This week another gay teen took his own life. His name was Raymond Chase. He is the fifth gay teen to commit suicide in the last few weeks. Even as I sit typing this I’m not sure what to say. I know the statistics, know that gay kids are bullied far more often than other students, and know that gay kids are six times more likely that straight students to take their own lives.
My heart aches because I could have been Raymond Chase or any of the others. I understand what it is like to be terrified of someone “finding out.” I know the fear of rejection, and the fear of fear; to be afraid for my own life just because of my sexual orientation. This may be a part of your story, too.
Whether or not we were ever bullied, whether or not we were ever assaulted or made to feel unsafe, we all have a responsibility to the children of our country. While parents and administrators fret over the inclusion of LGBT kids in their anti-bullying policies, more children are killing themselves. Even in the midst of great work, like the young people who developed Stand for the Silent, a no-bullying pledge, narrow minded people are using all of their resources to prevent gay kids from being protected in schools.

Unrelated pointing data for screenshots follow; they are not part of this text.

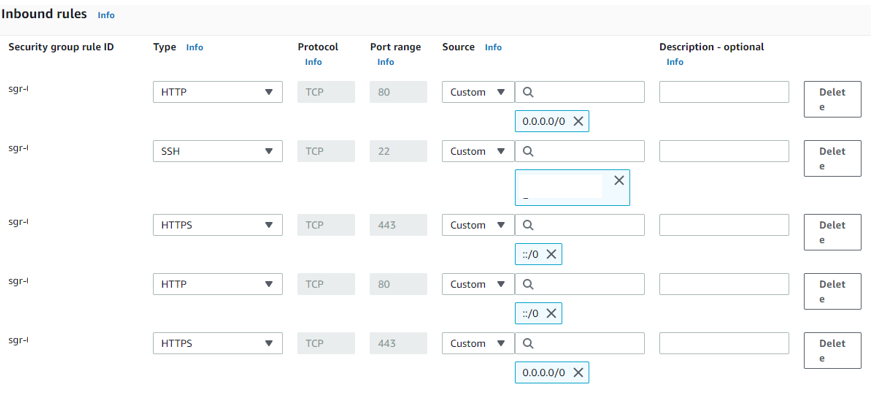880x404 pixels.
Task: Open Custom source dropdown for last HTTPS rule
Action: tap(478, 344)
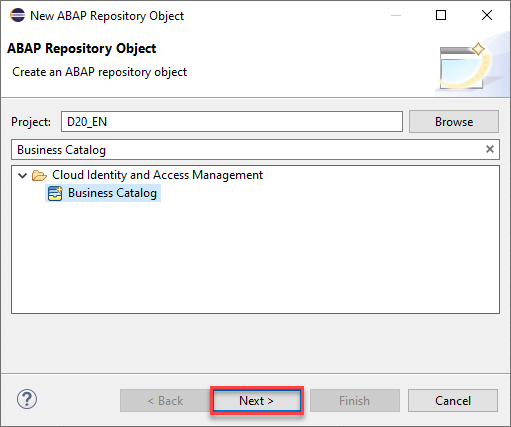Click inside the object type filter field
511x427 pixels.
tap(247, 150)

Why do we have to spell out any particular group? No kid should be bullied. This is an argument I hear almost daily. True, no child should be bullied. But if a specific behavior is not called out, it will not stop. That’s why we already have policies preventing bullying based on gender, race, religion, and ethnicity. The hard data demonstrates that such policies reduce bullying based on these components. Why, then, is there resistance to protecting LGBT children?
We have to take control and cry out that we will not tolerate bullying in any form or fashion. We must work together to make certain that LGBT children are protected from abuse at the hands of bullies.
This is not a religious issue. It even goes beyond a basic human rights issue. It is all about the children. Especially those LGBT children who will be children forever.